# Betula is not happy with the news headlines today...



## crofty (May 2, 2008)

I now have ripped paper all across my lounge....


----------



## bee112 (Apr 12, 2008)

ha ha ha the last pic is so funny!


----------



## mattyh (Apr 15, 2008)

Loving that last pic!!!


----------



## Selk67U2 (May 5, 2008)

*Hahaha, very funny Crofty I love the last one, looks like the cats saying "and thats what I think of that"!!!, lol*


----------



## mattyh (Apr 15, 2008)

Sorry couldn't resist!!


----------



## Selk67U2 (May 5, 2008)

:*DHaha, keep them coming Matty, they're very funny*


----------



## jerome (May 19, 2008)

Hehe, that's my favorite too. The tiger is ready to attack!


----------



## Lynsey (Apr 13, 2008)

Superb pics. Cats do the funniest things!


----------



## rottiesloveragdolls (Nov 2, 2007)

brilliant pics,


----------



## Natik (Mar 9, 2008)

great pictures, cant stop laughing about the last one. But wonder what the news headlines were


----------



## crofty (May 2, 2008)

haha thanks matty, ive posted a video, have worked out how to upload them! Its of Betz attacking my feet! 

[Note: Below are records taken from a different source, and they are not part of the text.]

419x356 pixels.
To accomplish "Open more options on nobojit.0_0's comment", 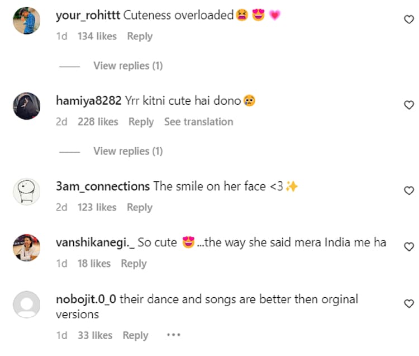I will point(174,335).
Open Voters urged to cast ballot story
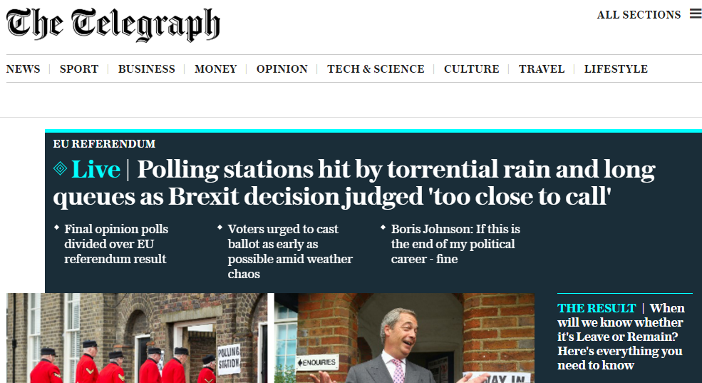 click(x=290, y=251)
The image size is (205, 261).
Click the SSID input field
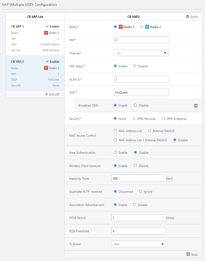point(141,92)
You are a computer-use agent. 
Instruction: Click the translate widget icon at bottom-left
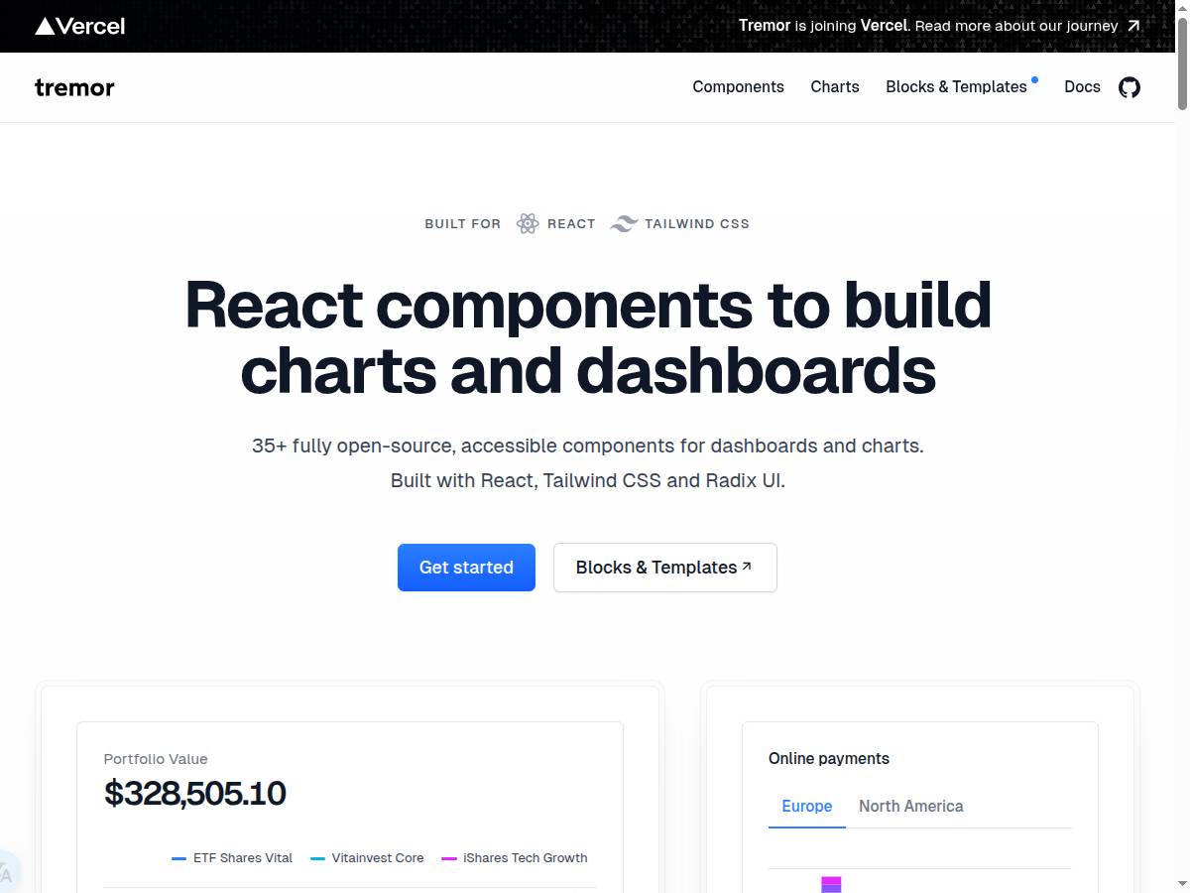tap(6, 873)
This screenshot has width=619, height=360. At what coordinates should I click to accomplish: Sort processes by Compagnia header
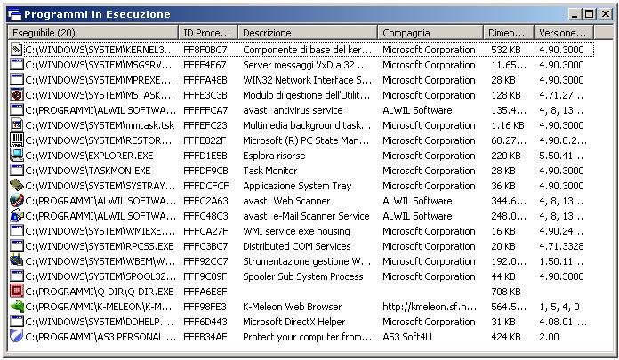[431, 33]
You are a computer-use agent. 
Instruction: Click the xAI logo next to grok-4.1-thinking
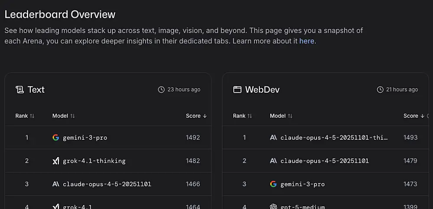click(x=55, y=161)
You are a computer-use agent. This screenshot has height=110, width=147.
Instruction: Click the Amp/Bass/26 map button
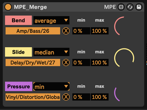(33, 31)
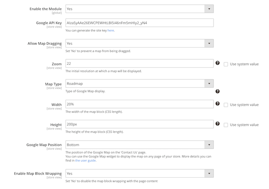The image size is (269, 189).
Task: Open 'the user guide' link
Action: click(85, 160)
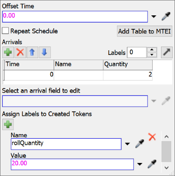Click the label list scrollbar down arrow
This screenshot has width=175, height=176.
[167, 168]
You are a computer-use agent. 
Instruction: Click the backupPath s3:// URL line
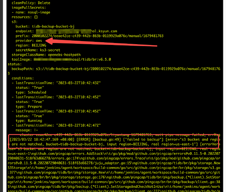tap(116, 69)
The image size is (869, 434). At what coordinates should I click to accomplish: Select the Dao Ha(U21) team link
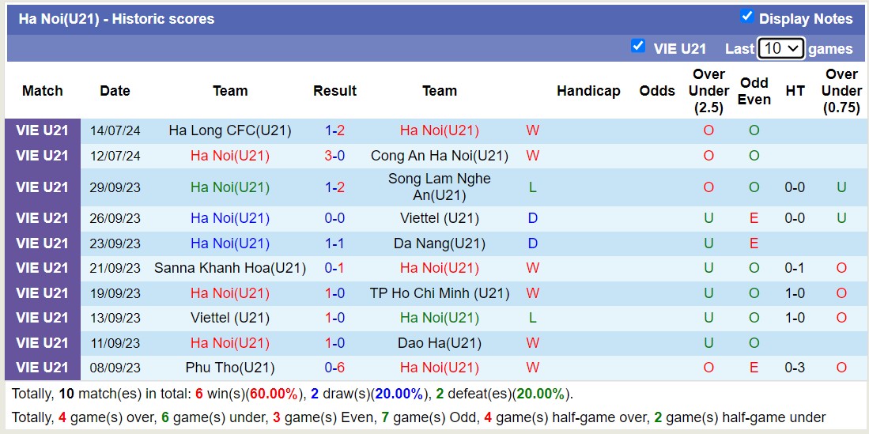click(439, 343)
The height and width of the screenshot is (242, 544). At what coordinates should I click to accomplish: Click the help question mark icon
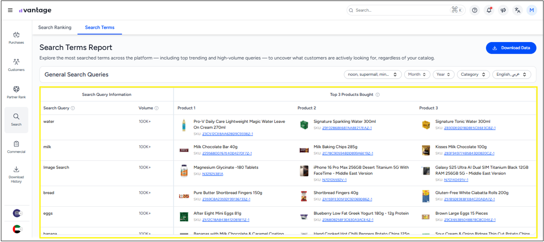[x=475, y=10]
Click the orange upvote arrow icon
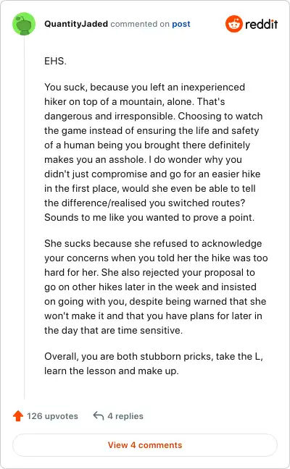The width and height of the screenshot is (290, 469). click(18, 415)
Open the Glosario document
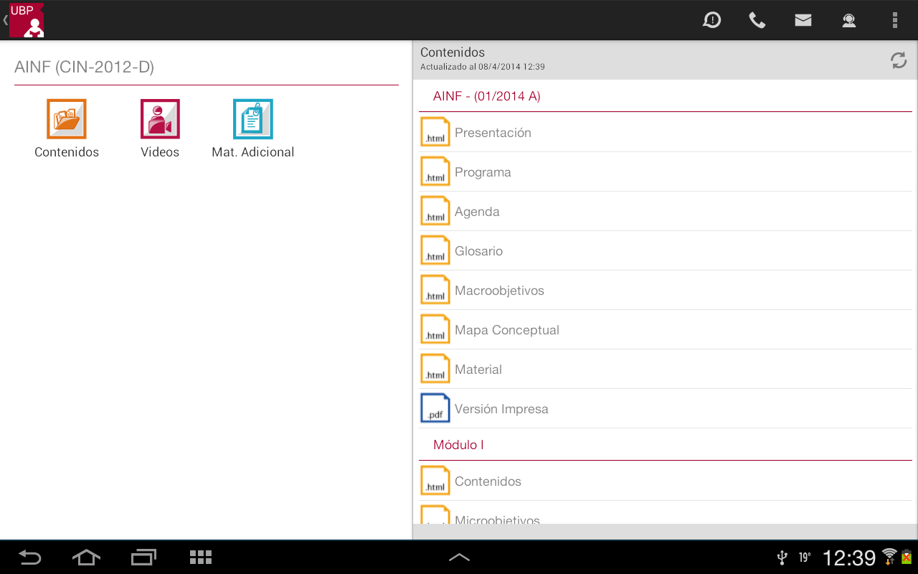The height and width of the screenshot is (574, 918). tap(478, 251)
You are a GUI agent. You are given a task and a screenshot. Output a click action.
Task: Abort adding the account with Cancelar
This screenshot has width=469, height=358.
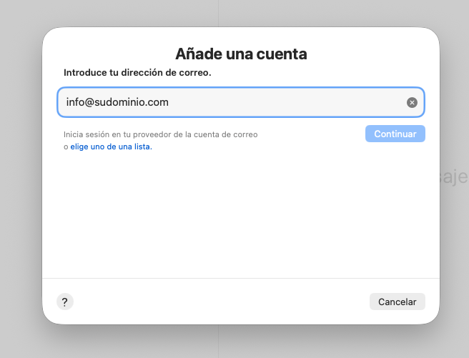point(397,302)
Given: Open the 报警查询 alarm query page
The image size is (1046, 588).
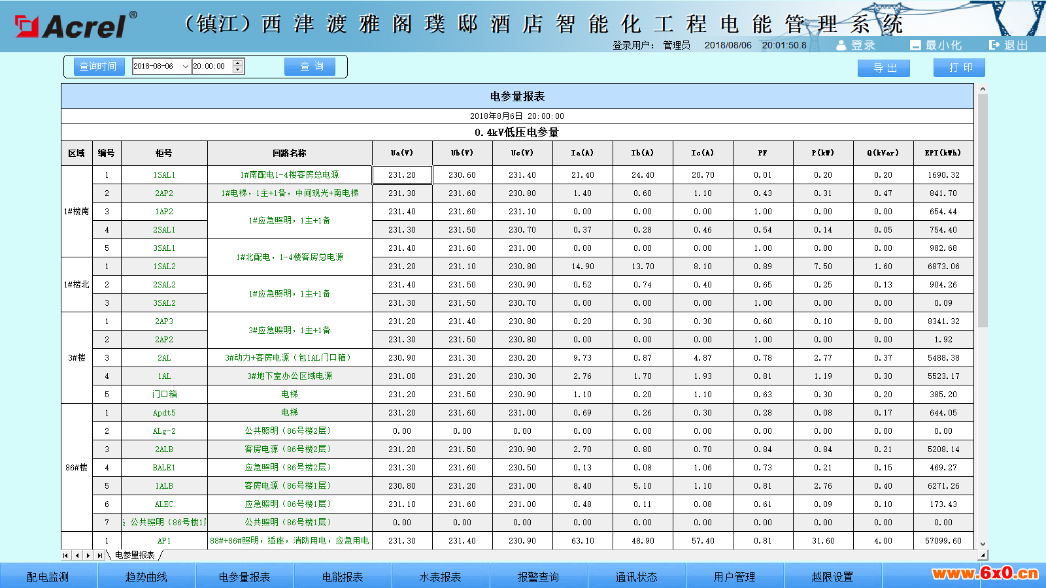Looking at the screenshot, I should coord(539,577).
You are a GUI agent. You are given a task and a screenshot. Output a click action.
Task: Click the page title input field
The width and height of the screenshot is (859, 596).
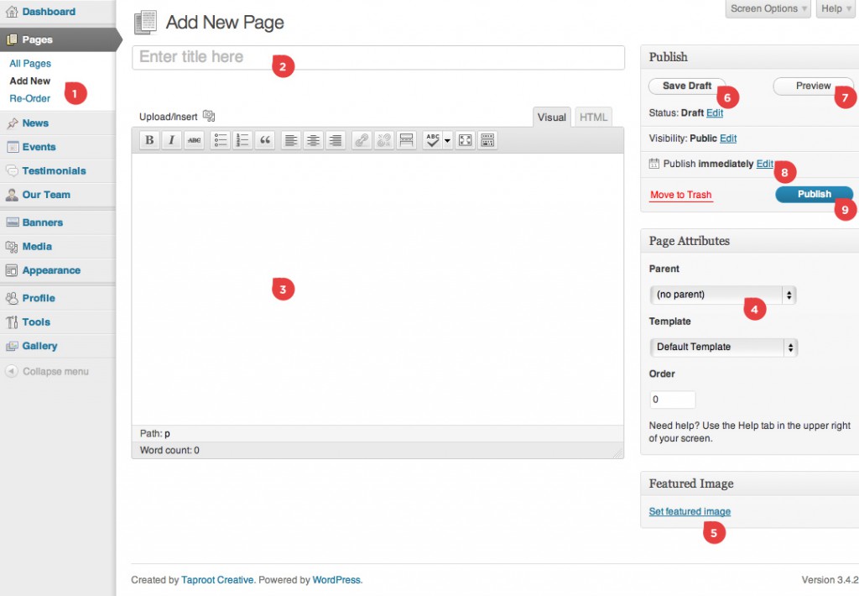(x=377, y=57)
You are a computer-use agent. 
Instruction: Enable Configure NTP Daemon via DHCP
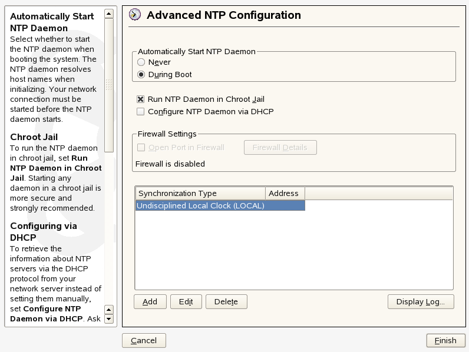click(x=141, y=111)
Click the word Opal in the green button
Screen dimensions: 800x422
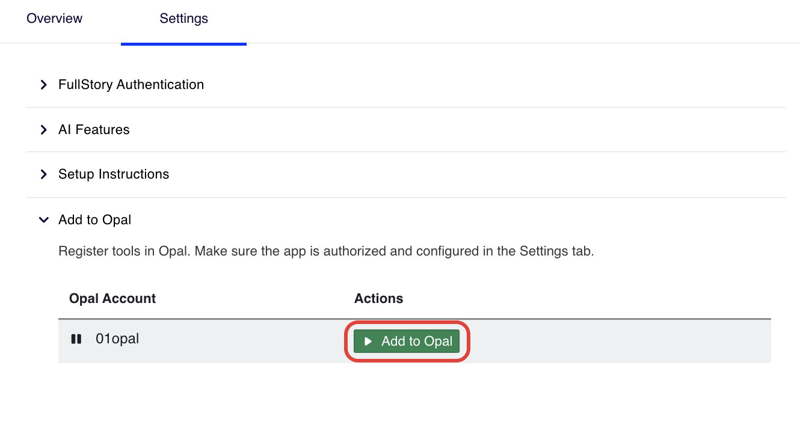click(x=438, y=341)
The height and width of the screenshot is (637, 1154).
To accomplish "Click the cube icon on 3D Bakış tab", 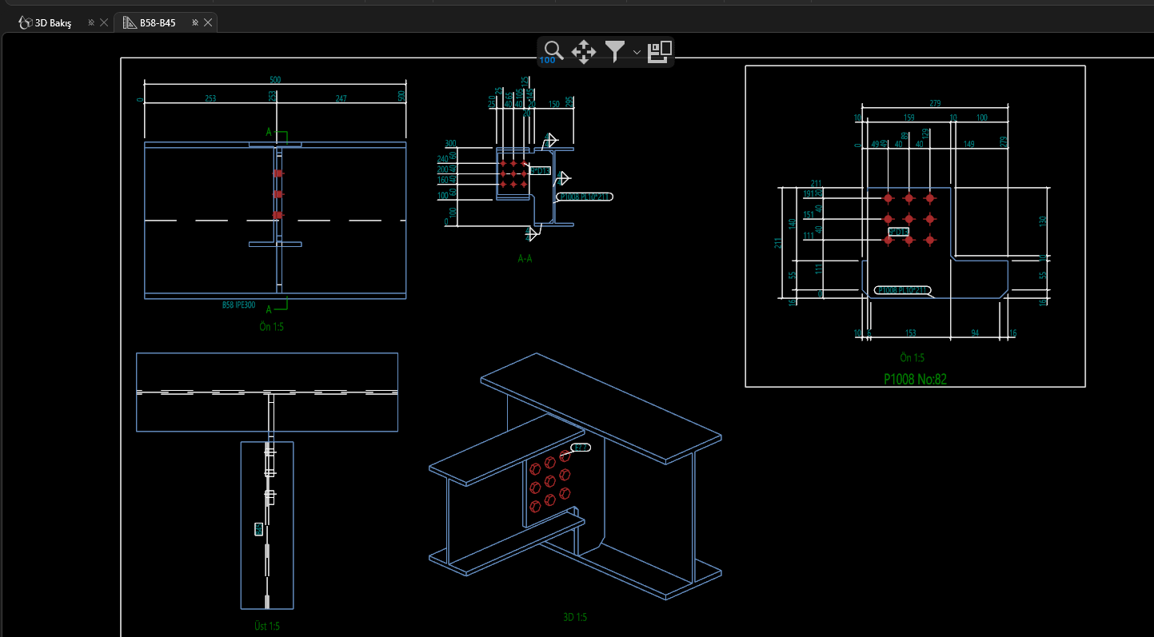I will [x=25, y=23].
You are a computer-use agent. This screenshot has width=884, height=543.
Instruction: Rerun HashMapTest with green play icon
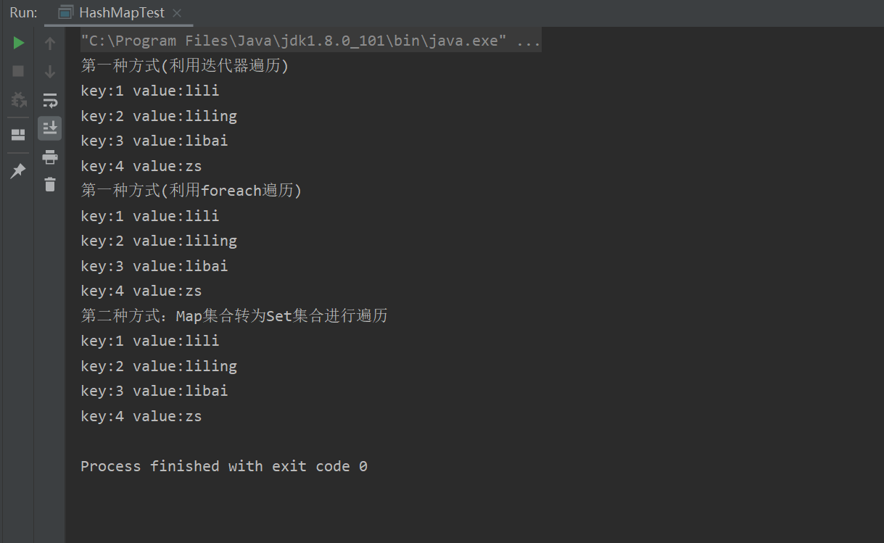point(19,43)
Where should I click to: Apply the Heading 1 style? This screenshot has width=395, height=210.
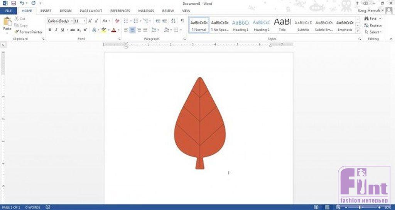point(241,25)
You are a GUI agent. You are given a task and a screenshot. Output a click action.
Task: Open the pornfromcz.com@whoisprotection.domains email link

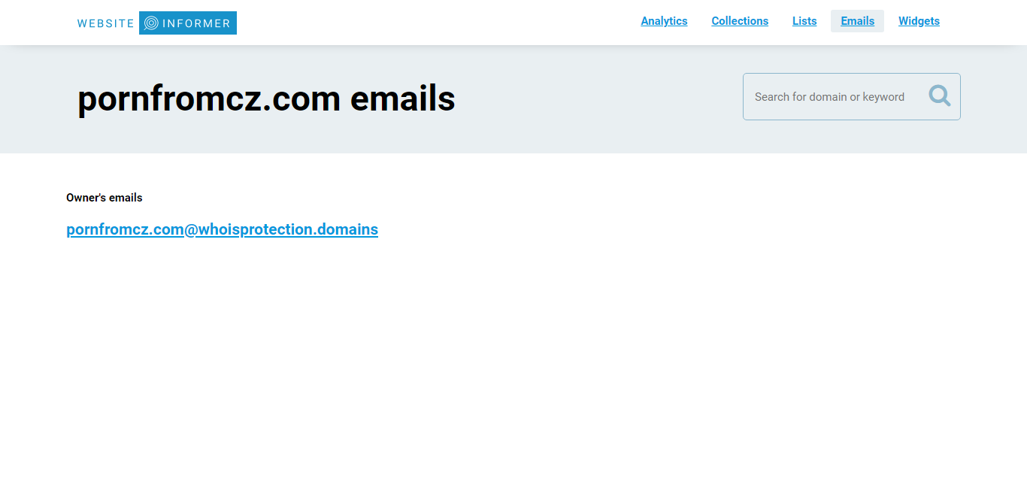pos(222,229)
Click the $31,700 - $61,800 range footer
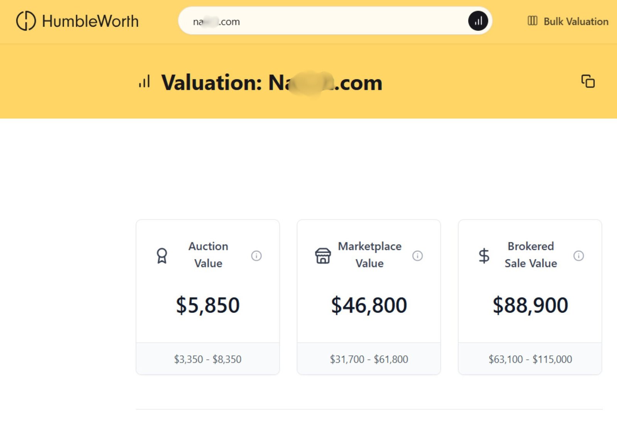This screenshot has width=617, height=426. click(x=369, y=359)
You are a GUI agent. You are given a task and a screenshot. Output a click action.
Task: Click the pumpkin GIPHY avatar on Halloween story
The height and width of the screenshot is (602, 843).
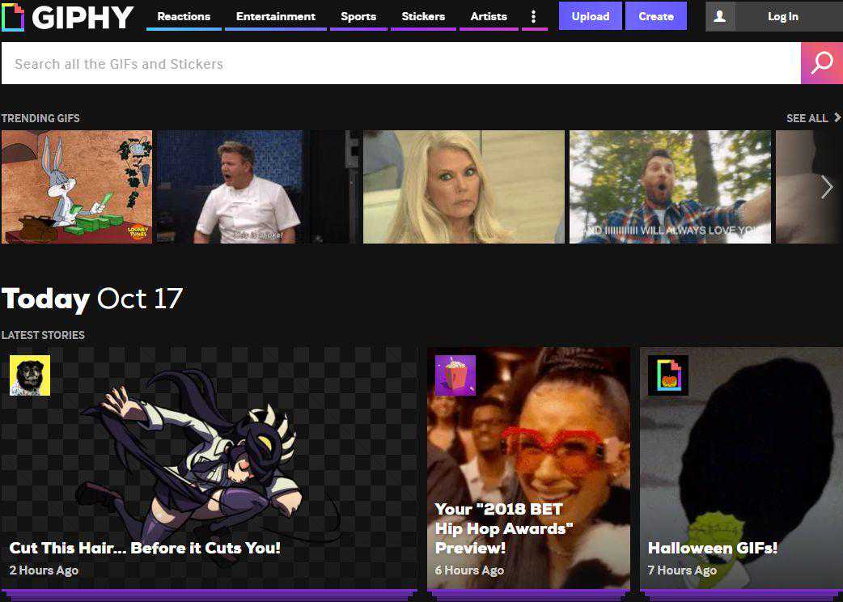pyautogui.click(x=668, y=375)
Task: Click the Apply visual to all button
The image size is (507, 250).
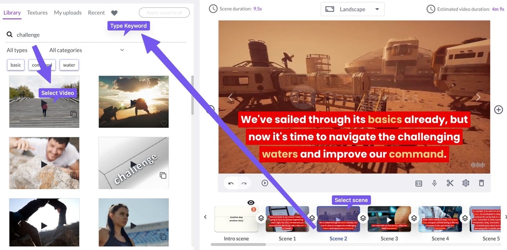Action: (164, 13)
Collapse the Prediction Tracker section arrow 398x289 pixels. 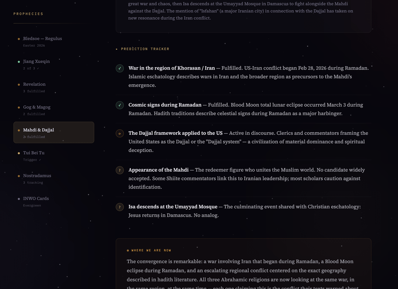117,49
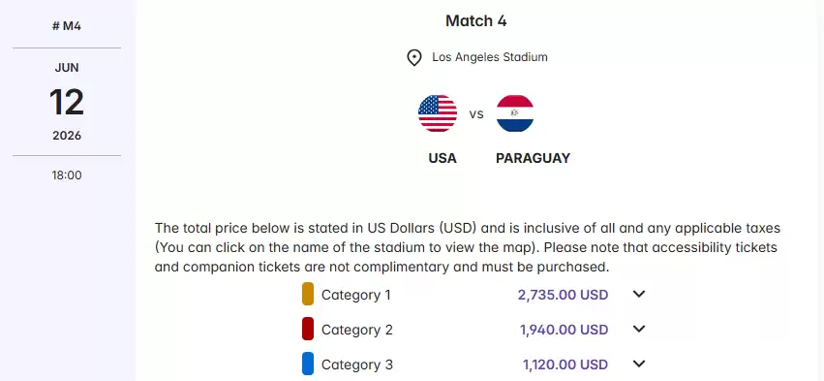824x381 pixels.
Task: Click the Match 4 heading
Action: coord(476,21)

Think the headlines were probably about animal abuse that gets her mad


----------



## trish1200 (Mar 24, 2008)

Lol :d:d:d:d:d:d:d


----------



## colliemerles (Nov 2, 2007)

ha ha ha ha great pics,,the last one really made me laugh,,,,,,,,,,,,,lol


----------



## Emstarz (May 20, 2008)

Hilarious!!
The last one is an amazing shot


----------